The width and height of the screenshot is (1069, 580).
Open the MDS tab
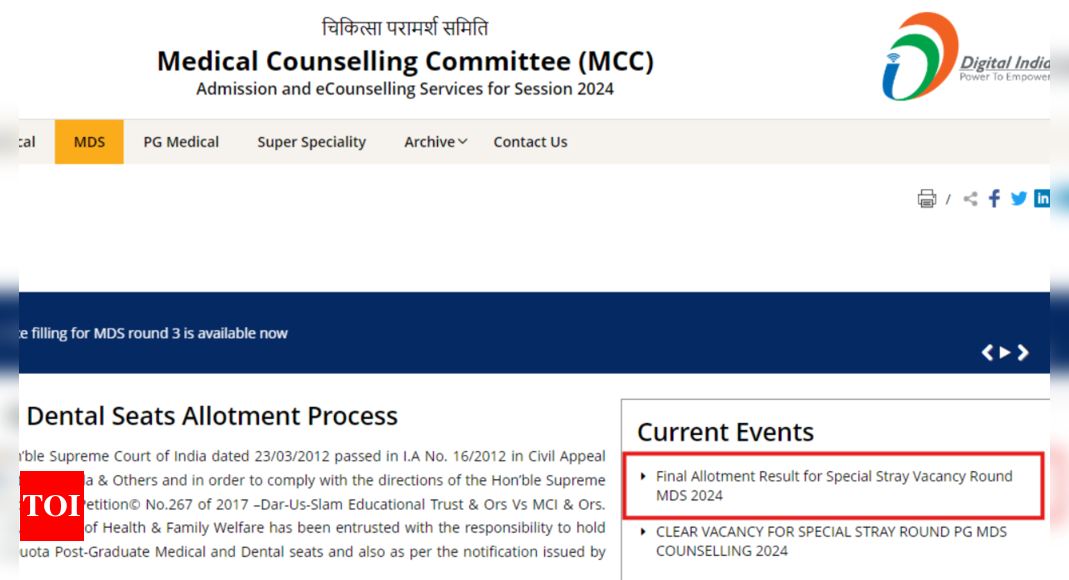[89, 142]
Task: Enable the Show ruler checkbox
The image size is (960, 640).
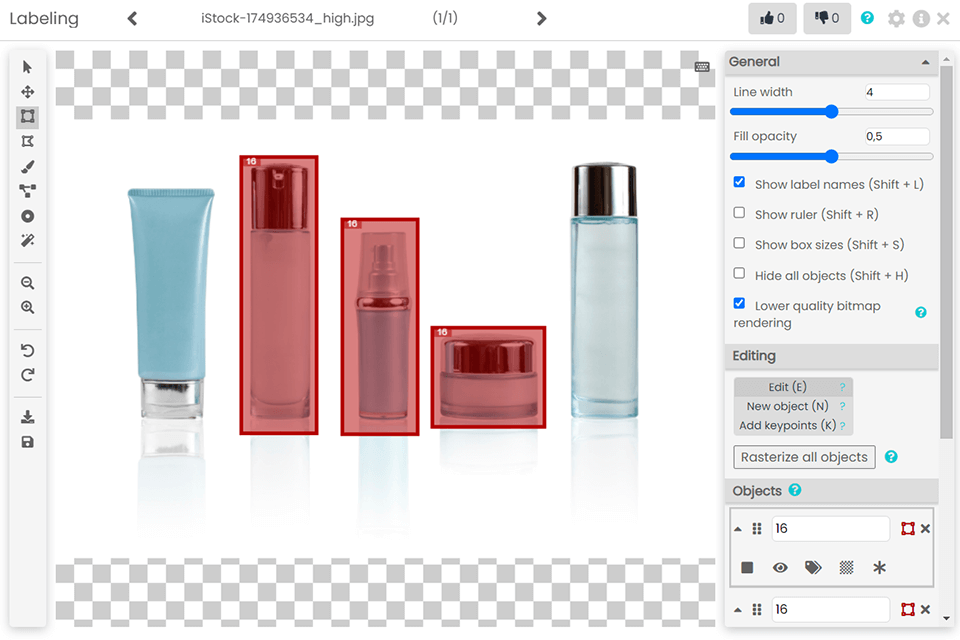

________________

● Problem: Rewrite all of the rows above with "checkbox" swapped for "check box", and keep everything else the same. Leave out the pictures.

● Exercise result:
The width and height of the screenshot is (1069, 580).
Open the MDS tab
[89, 142]
Task: Enable the Show ruler check box
The image size is (960, 640).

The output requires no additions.